● **Exercise description**
Rewrite all of the rows below, changing every "What are the coordinates of" to "Where is" and leaving everything else as it is.

Extracted entries below:

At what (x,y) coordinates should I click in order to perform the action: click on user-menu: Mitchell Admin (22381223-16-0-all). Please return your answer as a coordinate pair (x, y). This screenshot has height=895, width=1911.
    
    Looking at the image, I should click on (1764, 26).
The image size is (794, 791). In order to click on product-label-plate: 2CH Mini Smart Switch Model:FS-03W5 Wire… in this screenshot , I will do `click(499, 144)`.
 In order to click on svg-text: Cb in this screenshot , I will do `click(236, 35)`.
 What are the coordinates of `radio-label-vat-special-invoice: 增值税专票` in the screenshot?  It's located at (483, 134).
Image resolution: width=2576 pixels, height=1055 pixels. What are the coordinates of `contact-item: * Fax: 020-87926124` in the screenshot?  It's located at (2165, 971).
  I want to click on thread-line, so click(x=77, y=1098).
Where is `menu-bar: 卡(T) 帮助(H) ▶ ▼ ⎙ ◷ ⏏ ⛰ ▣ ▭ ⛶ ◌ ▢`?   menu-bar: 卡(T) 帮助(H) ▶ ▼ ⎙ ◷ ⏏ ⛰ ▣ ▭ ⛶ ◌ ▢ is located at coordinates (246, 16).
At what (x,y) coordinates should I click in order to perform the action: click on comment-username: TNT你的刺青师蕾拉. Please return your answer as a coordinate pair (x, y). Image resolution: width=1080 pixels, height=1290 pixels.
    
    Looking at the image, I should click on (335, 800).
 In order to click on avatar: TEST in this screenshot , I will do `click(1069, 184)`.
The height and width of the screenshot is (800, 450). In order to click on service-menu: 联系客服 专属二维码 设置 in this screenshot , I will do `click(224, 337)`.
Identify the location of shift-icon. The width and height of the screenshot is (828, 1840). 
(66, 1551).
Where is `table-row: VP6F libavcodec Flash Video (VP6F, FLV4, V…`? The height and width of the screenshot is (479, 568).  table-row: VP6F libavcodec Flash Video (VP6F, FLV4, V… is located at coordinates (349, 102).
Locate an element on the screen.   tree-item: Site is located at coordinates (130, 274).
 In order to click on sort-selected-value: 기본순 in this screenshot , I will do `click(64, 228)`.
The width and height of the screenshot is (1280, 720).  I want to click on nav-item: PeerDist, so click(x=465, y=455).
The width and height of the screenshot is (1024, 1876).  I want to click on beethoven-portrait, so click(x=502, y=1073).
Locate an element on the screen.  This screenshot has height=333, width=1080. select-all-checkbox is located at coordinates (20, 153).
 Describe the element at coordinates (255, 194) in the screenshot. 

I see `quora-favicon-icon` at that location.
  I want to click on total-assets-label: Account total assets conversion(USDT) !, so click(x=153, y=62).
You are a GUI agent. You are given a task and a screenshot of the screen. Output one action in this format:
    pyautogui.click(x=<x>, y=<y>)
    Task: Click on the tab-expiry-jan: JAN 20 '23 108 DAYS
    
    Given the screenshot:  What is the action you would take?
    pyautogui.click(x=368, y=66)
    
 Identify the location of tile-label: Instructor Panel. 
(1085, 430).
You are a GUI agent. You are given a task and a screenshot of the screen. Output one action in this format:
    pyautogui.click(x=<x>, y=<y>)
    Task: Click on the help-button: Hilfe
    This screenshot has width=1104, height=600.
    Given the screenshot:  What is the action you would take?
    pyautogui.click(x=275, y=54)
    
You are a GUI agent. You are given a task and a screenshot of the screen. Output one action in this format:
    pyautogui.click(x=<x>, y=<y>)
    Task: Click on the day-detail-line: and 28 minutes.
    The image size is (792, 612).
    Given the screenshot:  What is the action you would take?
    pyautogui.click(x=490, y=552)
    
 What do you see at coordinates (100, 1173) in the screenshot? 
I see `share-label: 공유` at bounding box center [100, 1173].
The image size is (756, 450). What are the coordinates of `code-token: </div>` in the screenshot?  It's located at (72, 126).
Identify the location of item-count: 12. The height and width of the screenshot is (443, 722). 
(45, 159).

End of Extracted entries.

● **Reply to the exercise**
At what (x,y) coordinates should I click in order to perform the action: click on user-menu: Mitchell Admin (22381223-16-0-all). Please return your answer as a coordinate pair (x, y). This screenshot has height=895, width=1911.
    
    Looking at the image, I should click on (1764, 26).
The image size is (794, 791). In order to click on product-label-plate: 2CH Mini Smart Switch Model:FS-03W5 Wire… in this screenshot , I will do `click(499, 144)`.
 In order to click on svg-text: Cb in this screenshot , I will do `click(236, 35)`.
 Where is `radio-label-vat-special-invoice: 增值税专票` in the screenshot?  It's located at (483, 134).
Image resolution: width=2576 pixels, height=1055 pixels. Where is `contact-item: * Fax: 020-87926124` in the screenshot?  It's located at (2165, 971).
  I want to click on thread-line, so click(x=77, y=1098).
Where is `menu-bar: 卡(T) 帮助(H) ▶ ▼ ⎙ ◷ ⏏ ⛰ ▣ ▭ ⛶ ◌ ▢`?   menu-bar: 卡(T) 帮助(H) ▶ ▼ ⎙ ◷ ⏏ ⛰ ▣ ▭ ⛶ ◌ ▢ is located at coordinates (246, 16).
At what (x,y) coordinates should I click in order to perform the action: click on comment-username: TNT你的刺青师蕾拉. Please return your answer as a coordinate pair (x, y). Image resolution: width=1080 pixels, height=1290 pixels.
    
    Looking at the image, I should click on (335, 800).
 In order to click on avatar: TEST in this screenshot , I will do `click(1069, 184)`.
The height and width of the screenshot is (800, 450). In order to click on service-menu: 联系客服 专属二维码 设置 in this screenshot , I will do `click(224, 337)`.
Identify the location of shift-icon. The width and height of the screenshot is (828, 1840). 
(66, 1551).
Where is `table-row: VP6F libavcodec Flash Video (VP6F, FLV4, V…`? The height and width of the screenshot is (479, 568).  table-row: VP6F libavcodec Flash Video (VP6F, FLV4, V… is located at coordinates (349, 102).
Locate an element on the screen.   tree-item: Site is located at coordinates (130, 274).
 In order to click on sort-selected-value: 기본순 in this screenshot , I will do `click(64, 228)`.
The width and height of the screenshot is (1280, 720).  I want to click on nav-item: PeerDist, so click(x=465, y=455).
The width and height of the screenshot is (1024, 1876).  I want to click on beethoven-portrait, so click(x=502, y=1073).
Locate an element on the screen.  This screenshot has height=333, width=1080. select-all-checkbox is located at coordinates (20, 153).
 Describe the element at coordinates (255, 194) in the screenshot. 

I see `quora-favicon-icon` at that location.
  I want to click on total-assets-label: Account total assets conversion(USDT) !, so click(x=153, y=62).
You are a GUI agent. You are given a task and a screenshot of the screen. Output one action in this format:
    pyautogui.click(x=<x>, y=<y>)
    Task: Click on the tab-expiry-jan: JAN 20 '23 108 DAYS
    
    Given the screenshot:  What is the action you would take?
    pyautogui.click(x=368, y=66)
    
 Identify the location of tile-label: Instructor Panel. 
(1085, 430).
You are a GUI agent. You are given a task and a screenshot of the screen. Output one action in this format:
    pyautogui.click(x=<x>, y=<y>)
    Task: Click on the help-button: Hilfe
    This screenshot has width=1104, height=600.
    Given the screenshot:  What is the action you would take?
    pyautogui.click(x=275, y=54)
    
You are a GUI agent. You are given a task and a screenshot of the screen. Output one action in this format:
    pyautogui.click(x=<x>, y=<y>)
    Task: Click on the day-detail-line: and 28 minutes.
    The image size is (792, 612).
    Given the screenshot:  What is the action you would take?
    pyautogui.click(x=490, y=552)
    
 What do you see at coordinates (100, 1173) in the screenshot? 
I see `share-label: 공유` at bounding box center [100, 1173].
The image size is (756, 450). Where is `code-token: </div>` in the screenshot?  It's located at (72, 126).
Identify the location of item-count: 12. The height and width of the screenshot is (443, 722). 
(45, 159).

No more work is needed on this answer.